Records shown:
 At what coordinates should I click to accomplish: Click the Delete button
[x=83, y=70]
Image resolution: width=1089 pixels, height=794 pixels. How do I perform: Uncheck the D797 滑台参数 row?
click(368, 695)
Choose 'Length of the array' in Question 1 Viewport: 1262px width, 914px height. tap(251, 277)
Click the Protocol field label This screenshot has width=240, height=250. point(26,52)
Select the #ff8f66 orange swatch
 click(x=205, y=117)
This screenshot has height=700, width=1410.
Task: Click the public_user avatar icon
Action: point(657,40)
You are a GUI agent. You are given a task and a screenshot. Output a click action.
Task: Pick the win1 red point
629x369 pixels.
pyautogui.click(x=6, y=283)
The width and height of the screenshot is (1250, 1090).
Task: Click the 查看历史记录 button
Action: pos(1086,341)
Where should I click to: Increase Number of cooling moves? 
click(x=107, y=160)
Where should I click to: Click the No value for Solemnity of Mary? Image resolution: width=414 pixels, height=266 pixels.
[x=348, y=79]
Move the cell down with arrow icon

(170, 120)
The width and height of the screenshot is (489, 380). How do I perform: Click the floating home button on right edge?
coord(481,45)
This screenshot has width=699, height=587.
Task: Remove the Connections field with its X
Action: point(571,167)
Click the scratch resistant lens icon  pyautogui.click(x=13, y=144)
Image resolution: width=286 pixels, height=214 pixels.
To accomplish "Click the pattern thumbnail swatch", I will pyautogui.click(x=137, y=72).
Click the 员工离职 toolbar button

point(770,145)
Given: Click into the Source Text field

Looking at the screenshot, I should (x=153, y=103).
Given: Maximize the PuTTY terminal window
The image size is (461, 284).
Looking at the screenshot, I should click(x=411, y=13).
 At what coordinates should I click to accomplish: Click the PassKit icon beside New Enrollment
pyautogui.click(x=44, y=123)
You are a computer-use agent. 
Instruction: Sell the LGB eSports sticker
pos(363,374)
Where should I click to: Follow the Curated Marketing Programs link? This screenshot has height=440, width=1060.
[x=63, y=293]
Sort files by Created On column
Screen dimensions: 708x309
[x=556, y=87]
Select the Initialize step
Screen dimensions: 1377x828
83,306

What this task involves: Search the data above for the string "agent" and return every line that has it.

Response:
You are a GUI agent. You are given a task and a screenshot. Output a click action.
You are a computer-use agent. 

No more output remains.